Die Engelskastanie

Es war zum Verzweifeln, der Junge war irgendwie anders als seine Geschwister und Buben dieses Alters. Die Eltern wussten selbst nicht warum.
In der Schule stand der Erstklässler immer abseits und beobachtete, ob sich nicht ein Opfer blicken ließ, dem man zeigen konnte, wer der Boss ist.
Dumm war der Bub nicht, im Gegenteil, erklärten die Lehrer.
Viele Tränen weinte die Mutter und gab sich die Schuld.
Nur die Großmutter hatte Zugang zu dem Jungen.
„Bobbi“, sprach sie ihn eines Tages mit seinem Kosenamen an. „Komm, wir machen einen Spaziergang.“
Anfangs wollte der Knabe nicht und verzog den Mund. Als er aber Omis ausgestreckte Hand sah, ging er doch mit.
Nun im Herbst trugen die Bäume ihre Früchte und auch unter dem Kastanienbaum am Waldrand türmten sie sich.
Die Oma meinte so ganz beiläufig: „In jeder Frucht wohnt ein kleiner Engel, der Glück bringt, mit dem man reden kann und der uns Menschen tröstet. Man muss nur fest daran glauben, sich bücken und die richtige Frucht suchen. Soll ich dir dabei helfen?“
Mit leuchtenden Augen hatte Bobbi zugehört und schon nickte er eifrig mit dem Kopf.
Gemeinsam machten sie sich an die Arbeit und bald hatten sie die richtige Kastanie gefunden. Sie sah ganz anders aus, als die übrigen Früchte, deshalb musste sie es sein.

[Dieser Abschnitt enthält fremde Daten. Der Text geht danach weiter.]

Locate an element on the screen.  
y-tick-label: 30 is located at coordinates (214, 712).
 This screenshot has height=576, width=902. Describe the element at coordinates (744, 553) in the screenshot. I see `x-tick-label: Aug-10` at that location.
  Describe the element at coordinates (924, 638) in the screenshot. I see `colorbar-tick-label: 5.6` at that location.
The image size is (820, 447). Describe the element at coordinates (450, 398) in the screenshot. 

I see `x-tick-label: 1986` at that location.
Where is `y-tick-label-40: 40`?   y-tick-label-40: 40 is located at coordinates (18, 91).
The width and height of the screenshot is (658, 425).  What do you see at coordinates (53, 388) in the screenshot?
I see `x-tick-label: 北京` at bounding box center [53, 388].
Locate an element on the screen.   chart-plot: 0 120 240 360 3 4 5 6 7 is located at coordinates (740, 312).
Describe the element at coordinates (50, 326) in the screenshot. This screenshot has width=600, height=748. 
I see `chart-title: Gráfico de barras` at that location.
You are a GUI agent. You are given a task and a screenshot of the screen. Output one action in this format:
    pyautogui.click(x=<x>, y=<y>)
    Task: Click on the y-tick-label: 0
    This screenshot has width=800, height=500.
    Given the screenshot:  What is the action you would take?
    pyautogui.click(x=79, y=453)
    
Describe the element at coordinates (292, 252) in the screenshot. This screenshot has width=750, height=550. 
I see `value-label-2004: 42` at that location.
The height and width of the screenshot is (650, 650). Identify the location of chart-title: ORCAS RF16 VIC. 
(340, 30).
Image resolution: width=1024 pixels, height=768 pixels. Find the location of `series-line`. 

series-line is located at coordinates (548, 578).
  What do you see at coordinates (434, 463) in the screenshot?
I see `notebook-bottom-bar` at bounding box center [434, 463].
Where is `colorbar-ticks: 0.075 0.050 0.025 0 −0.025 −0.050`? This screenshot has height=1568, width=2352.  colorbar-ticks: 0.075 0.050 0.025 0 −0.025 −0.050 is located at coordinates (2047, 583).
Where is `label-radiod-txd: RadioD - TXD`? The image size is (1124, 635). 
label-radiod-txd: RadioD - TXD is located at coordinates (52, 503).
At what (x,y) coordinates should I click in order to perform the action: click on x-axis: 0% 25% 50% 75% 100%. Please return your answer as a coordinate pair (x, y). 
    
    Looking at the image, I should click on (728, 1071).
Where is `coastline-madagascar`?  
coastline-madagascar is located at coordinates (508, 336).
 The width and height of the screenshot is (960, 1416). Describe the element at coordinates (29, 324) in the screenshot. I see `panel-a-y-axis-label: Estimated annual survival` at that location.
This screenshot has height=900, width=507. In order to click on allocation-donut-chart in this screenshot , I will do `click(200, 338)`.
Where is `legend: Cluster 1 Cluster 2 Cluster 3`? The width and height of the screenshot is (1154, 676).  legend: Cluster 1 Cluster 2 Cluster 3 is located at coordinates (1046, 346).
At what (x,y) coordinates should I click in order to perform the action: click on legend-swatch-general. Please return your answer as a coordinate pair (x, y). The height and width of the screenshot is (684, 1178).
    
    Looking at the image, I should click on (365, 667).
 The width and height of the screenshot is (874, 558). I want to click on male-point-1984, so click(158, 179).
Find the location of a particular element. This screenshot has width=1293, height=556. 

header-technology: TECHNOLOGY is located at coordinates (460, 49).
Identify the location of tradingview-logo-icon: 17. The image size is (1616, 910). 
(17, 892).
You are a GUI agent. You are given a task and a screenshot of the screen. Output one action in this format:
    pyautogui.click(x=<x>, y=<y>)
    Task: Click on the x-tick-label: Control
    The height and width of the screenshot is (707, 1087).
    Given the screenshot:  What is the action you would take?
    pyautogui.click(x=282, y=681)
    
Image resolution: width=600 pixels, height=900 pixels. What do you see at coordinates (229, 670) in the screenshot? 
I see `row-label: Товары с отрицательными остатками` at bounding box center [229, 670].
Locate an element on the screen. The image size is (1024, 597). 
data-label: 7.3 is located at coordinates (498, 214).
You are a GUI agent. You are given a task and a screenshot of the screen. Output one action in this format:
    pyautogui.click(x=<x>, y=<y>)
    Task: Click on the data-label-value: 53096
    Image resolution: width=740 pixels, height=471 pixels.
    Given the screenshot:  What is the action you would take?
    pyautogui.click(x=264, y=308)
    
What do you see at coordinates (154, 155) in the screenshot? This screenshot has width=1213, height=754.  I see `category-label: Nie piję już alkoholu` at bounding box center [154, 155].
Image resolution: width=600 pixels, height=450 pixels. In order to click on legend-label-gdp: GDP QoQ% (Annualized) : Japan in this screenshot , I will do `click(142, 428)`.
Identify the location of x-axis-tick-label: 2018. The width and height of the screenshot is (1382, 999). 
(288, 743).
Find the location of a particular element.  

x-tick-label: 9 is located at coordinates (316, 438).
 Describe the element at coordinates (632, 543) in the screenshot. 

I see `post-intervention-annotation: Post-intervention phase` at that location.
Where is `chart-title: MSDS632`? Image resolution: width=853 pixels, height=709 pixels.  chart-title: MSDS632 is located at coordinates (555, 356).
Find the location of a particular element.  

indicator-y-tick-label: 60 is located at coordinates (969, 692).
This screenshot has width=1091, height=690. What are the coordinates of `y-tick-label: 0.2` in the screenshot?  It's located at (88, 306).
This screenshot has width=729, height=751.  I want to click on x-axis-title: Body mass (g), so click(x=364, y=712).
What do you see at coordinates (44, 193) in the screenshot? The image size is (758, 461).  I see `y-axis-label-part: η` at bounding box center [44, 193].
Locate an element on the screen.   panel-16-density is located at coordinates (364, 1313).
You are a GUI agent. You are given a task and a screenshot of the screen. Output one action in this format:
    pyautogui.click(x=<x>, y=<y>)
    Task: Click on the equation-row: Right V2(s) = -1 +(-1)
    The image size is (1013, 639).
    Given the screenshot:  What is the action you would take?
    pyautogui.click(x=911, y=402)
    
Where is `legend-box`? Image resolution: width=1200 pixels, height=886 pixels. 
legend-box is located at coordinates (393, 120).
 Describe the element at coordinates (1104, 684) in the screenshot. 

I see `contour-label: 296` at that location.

„Wenn du sie in der Hand hältst, wirst du das Engelchen im Inneren fühlen“, erklärte die Großmutter.
 Und tatsächlich, es schien zu klappen, denn die Hand des Kindes wurde richtig warm und mit verklärtem Gesicht, marschierte der Junge an der Seite der Oma heim.

Die Kastanie nahm er ab diesem Tag überall mit hin und wenn er nicht weiter wusste oder die Gefahr bestand, sich zu prügeln, holte er sie aus der Hosentasche und drückte sie ganz fest, bis die Wärme der Baumfrucht aus der Kinderhand ins Herz strahlte.